What type of service is suitable for your data depends on factors such as the requirements of the funding body or your institution, and common practice in your academic field. You can choose from institutional repositories, international general data repositories (e.g. Zenodo), subject or domain specific data archives (e.g. Dryad, Genbank), data type specific services (such as Github for software), or national repositories (Fairdata-IDA). Data journals are a new format of peer-reviewed academic publications that specialise in publishing research data in the form of data article (see for example Brain and Behavior, or Geoscience Data Journal).

Research data storage service IDA offers collaborative storage space for a defined group of users. IDA is suitable for active storage during the research, for sharing among the group members as well as storing stable data in an immutable state. The user can select data to be frozen – i.e. stored in an immutable state, which enables publishing the data. Prior to publishing the data, the user adds metadata to their frozen data with the Qvain metadata tool. The data described with Qvain will get a persistent identifier and a landing page once they are published. The published dataset is discoverable in the Etsin research data finder. Access to the data can be set as open or restricted, and it is also possible to only publish the metadata. The Fairdata Services can be found in the Registry of Research Data Repositories, a database of trusted research data services. If you are considering using Fairdata services for data management, take into account the criteria mentioned above. Note that data protection issues also affect the selection of storage service: IDA has not been designed for the storage of sensitive personal data. For sensitive data, CSC provides a separate family of SD services.

Digital preservation

4. Data sharing and reuse

The data life cycle doesn’t end after the findings have been published. When you are drawing up your research management plan and considering if you should make your data available for reuse, the rule of thumb is to make the data “as open as possible, as closed as necessary”. You will need to weigh in factors such as IPR and ethical issues or licences applied to the data or the publication based on them.

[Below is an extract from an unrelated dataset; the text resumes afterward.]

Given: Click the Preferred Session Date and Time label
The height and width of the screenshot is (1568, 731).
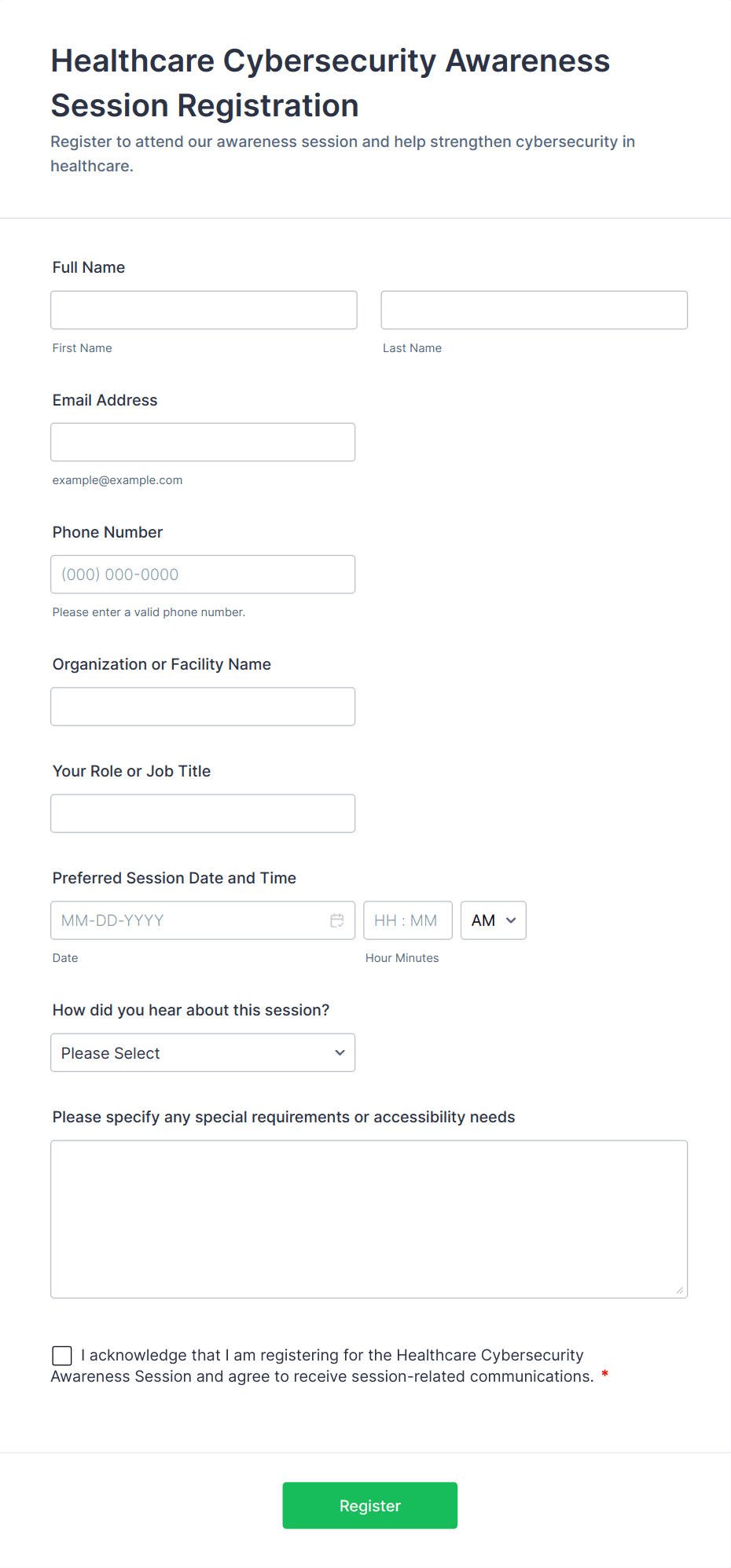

Licences and access rights

Data citation and persistent identifier (PID)

Find data for reuse

More information for organisations

Do you work for an organisation such as a research institution, academic publisher or a funding body, and want to learn more about how your organisation can promote good data management? You might be interested in the report linked below, compiled by the Knowledge Exchange collaboration. Recommendations for various types of organisations involved in the research community can be found on pages A4-A7, and page A11 summarises the factors that encourage or hinder data sharing.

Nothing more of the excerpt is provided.